SOURCE DOCUMENT:
++++++++

Bound Park Date Actual Wait (min) Posted Wait (min)
Min 2015-01-01 -92918 0
Max 2021-12-28 217 300

The minimum actual wait time of -92,918 minutes is an obvious data error. Strip it before doing anything else.

Show code
seven_dwarfs_train <- seven_dwarfs_train |>
  filter(wait_minutes_actual >= 0 | is.na(wait_minutes_actual))

Posted wait times are always multiples of 5, which is a useful sanity check:

Show code
seven_dwarfs_train |>
  pull(wait_minutes_posted) |>
  unique() |>
  sort() |>
  matrix(nrow = 5) |>
  as.data.frame() |>
  kbl(col.names = NULL) |>
  kable_styling(
    bootstrap_options = c("condensed"),
    full_width = FALSE
  )
Table 8.5: Unique posted wait time values (minutes). All are multiples of 5.
0 25 50 75 100 125 150 175 200 225 260
5 30 55 80 105 130 155 180 205 230 270
10 35 60 85 110 135 160 185 210 235 280
15 40 65 90 115 140 165 190 215 240 300
20 45 70 95 120 145 170 195 220 250 0

The two wait time distributions look quite different. Actual times are shorter on average and roughly right-skewed; posted times are discretized to 5-minute increments and slightly heavier in the right tail.

Show code
seven_dwarfs_train |>
  pivot_longer(
    starts_with("wait_minutes"),
    names_to = "wait_type",
    values_to = "wait_minutes"
  ) |>
  mutate(
    wait_type = case_when(
      wait_type == "wait_minutes_actual" ~ "Actual",
      wait_type == "wait_minutes_posted" ~ "Posted"

++++++++

RECORDS PROVIDED:
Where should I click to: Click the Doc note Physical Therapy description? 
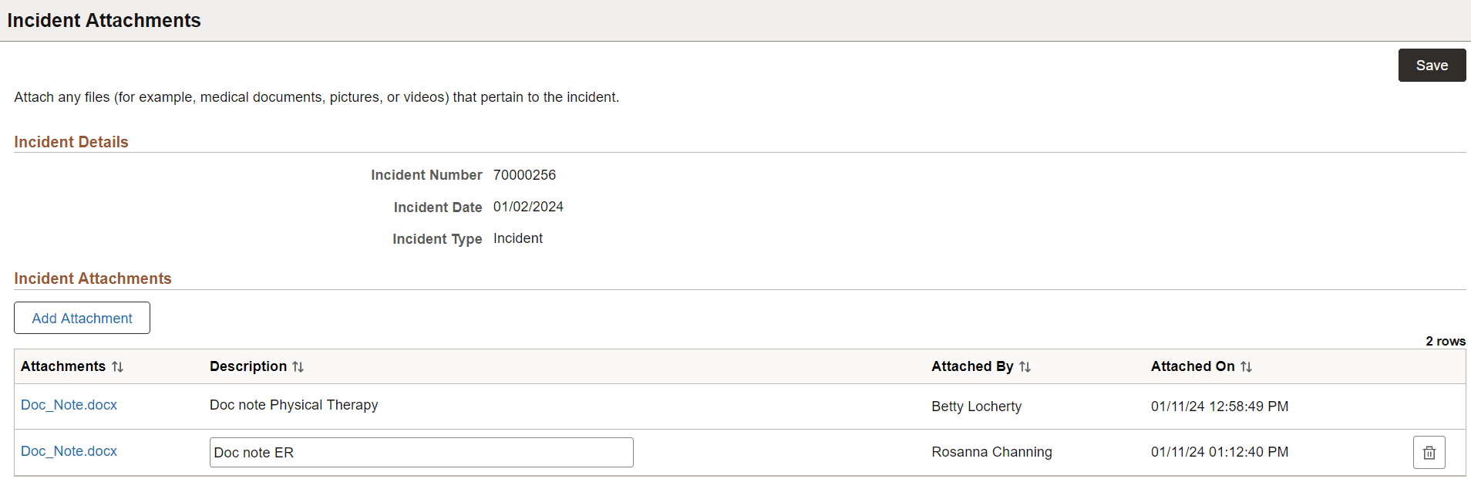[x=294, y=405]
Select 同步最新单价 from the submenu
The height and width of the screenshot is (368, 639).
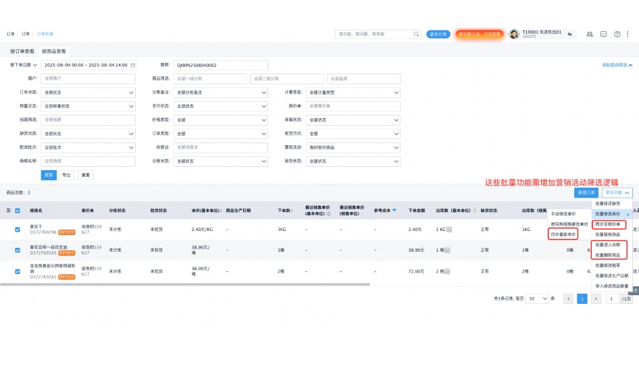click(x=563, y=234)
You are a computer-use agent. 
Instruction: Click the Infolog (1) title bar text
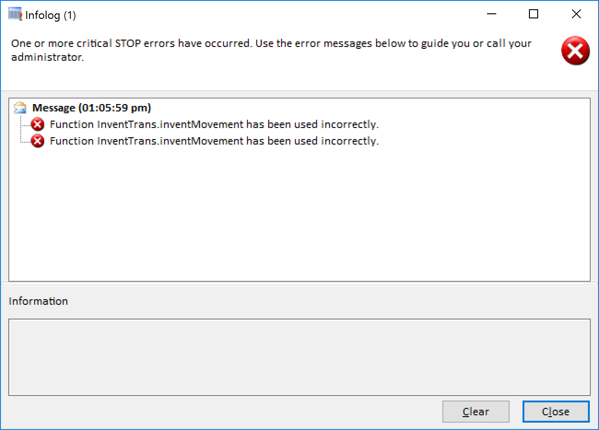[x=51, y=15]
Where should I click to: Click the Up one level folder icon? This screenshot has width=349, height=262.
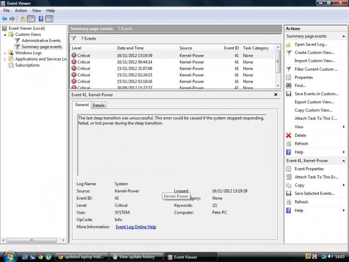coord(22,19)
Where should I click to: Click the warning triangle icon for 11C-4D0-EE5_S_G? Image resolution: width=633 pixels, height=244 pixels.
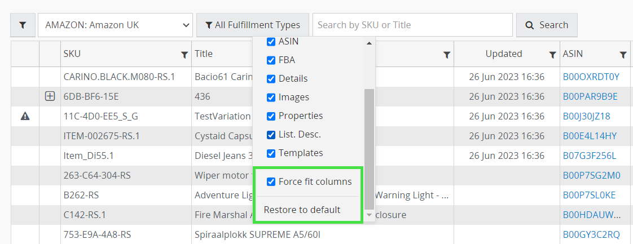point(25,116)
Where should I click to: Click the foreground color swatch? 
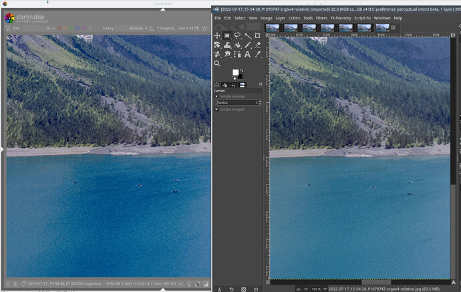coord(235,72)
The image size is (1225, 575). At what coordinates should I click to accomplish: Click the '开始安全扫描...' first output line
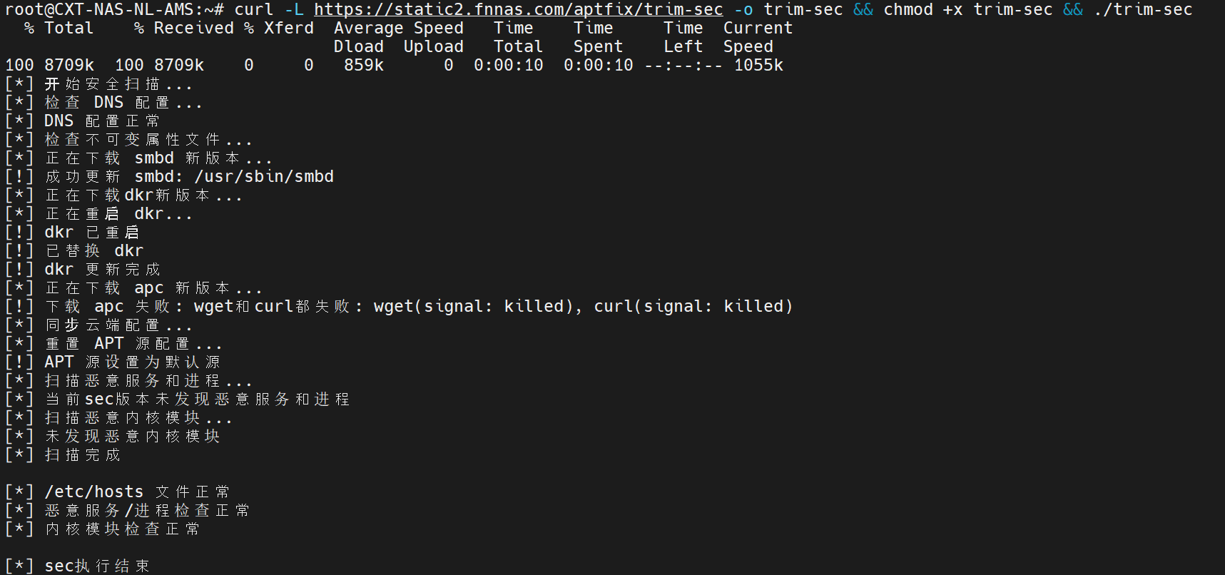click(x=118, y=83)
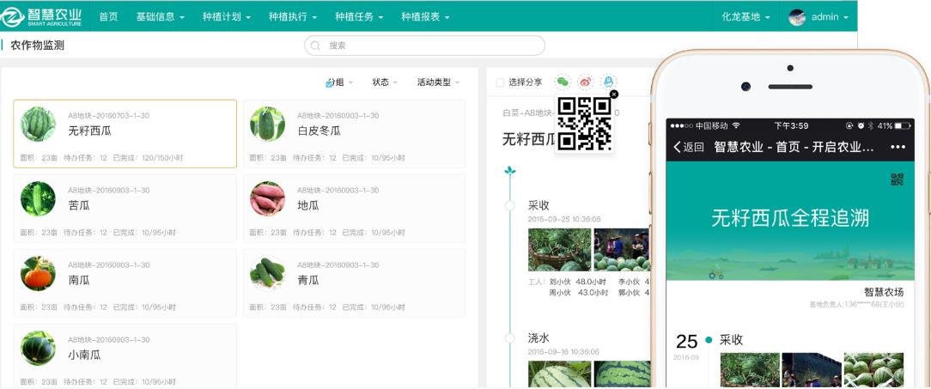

++++++++

TASK REQUIREMENTS:
1. Answer each question from the wait time text.
(a) What minimum actual wait time does the summary table report?
(b) Posted wait times are always multiples of what number?
(c) Which of the two wait times is shorter on average?
2. Print the wait time text from "The minimum actual" up to and including "0 | is.na(wait_minutes_actual))".
The data is separate material and has no connection to the wait time text.

EXERCISE RESULTS:
1.
(a) -92,918 minutes
(b) 5
(c) Actual wait times

2.
The minimum actual wait time of -92,918 minutes is an obvious data error. Strip it before doing anything else.

Show code
seven_dwarfs_train <- seven_dwarfs_train |>
  filter(wait_minutes_actual >= 0 | is.na(wait_minutes_actual))